Jacobs Media's Dave Beasing chimes in on GOP candidates missing a huge opportunity to campaign like it's the 21st Century.
According to the Washington Post, the Republican version of The CNN-YouTube Debates may have to be postponed from the original September 17th date until sometime later. There are plenty of home video questions being submitted, but there may not be any candidates to answer them. Seems several – including two of the frontrunners for the nomination, Rudolph Giuliani and Mitt Romney - still haven’t consented to appear, as of this writing.

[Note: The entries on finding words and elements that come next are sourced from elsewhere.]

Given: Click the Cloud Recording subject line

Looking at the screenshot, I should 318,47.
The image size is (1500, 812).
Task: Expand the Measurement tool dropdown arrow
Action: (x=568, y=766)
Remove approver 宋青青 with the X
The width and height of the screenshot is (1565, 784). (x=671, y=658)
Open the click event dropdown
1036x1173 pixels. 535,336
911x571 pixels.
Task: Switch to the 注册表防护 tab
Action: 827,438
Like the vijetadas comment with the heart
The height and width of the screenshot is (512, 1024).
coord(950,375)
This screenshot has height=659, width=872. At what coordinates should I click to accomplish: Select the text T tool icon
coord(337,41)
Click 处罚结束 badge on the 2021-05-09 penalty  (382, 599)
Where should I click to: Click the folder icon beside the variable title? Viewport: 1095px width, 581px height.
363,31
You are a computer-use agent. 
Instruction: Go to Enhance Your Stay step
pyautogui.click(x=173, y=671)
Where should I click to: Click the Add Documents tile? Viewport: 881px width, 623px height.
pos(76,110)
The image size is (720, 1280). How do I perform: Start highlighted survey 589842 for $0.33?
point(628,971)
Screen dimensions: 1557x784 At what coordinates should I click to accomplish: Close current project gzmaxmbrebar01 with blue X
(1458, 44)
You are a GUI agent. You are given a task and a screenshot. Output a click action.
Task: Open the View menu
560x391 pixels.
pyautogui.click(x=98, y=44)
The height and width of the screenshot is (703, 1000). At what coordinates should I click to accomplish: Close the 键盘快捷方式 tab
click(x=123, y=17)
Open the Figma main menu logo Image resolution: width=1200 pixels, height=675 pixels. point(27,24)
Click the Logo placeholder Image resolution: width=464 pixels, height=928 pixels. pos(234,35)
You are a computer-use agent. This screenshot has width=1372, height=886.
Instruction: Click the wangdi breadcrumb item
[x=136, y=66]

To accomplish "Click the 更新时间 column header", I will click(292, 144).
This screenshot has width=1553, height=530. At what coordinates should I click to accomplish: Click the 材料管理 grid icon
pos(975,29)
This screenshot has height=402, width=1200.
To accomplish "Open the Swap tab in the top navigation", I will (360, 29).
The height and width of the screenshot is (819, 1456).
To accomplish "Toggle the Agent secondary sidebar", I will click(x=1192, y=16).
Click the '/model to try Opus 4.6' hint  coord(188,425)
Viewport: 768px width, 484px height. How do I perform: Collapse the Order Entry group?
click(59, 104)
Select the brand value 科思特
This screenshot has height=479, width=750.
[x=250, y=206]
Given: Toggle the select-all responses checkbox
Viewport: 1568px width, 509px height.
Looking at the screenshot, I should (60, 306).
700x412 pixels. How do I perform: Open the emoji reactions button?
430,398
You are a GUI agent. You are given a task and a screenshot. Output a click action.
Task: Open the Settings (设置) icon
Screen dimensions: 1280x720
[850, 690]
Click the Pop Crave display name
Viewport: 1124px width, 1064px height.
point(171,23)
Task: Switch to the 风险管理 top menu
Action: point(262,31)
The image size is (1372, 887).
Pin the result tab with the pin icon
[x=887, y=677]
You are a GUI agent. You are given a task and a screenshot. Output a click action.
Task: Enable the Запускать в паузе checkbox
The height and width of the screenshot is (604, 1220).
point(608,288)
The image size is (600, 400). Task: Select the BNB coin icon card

As Fred Jacobs wrote in this space following the Democrats’ turn, using questions submitted by YouTube’s webcammers gave the forum a decidedly populist feel – even if the producers from CNN missed an even greater opportunity by allowing questions to be chosen by an online vote. Our own research and observations indicate that involvement in the process is important to Gen-Y. Indeed, although the overall ratings for the Dems’ YouTube face-off weren’t high, they were the best among 18-34 year olds in the history of cable channel debates.
What do the GOP candidates have to fear? Plenty. Questions from the public tend to be blunt and personal. Telling a journalist your abstract position on gay rights or health care or Iraq tends not to tug at the heartstrings. But try answering the same questions from friendly people with real names and faces, right there on camera - that they shouldn’t adopt children, should lose their savings to cancer, or that you’re sorry their husband didn’t come home from war.
Anyone marketing a product in 2008 must give up control, allow the public to have input, and have the courage to respond to real people with sincerity and honesty. That’s a new way of exposing yourself advocated by Punk Marketing author Richard Laermer, who will speak at Jacobs Summit 12 next month. It’s scary for everyone. But what we should fear even more is appearing irrelevant to an entire generation.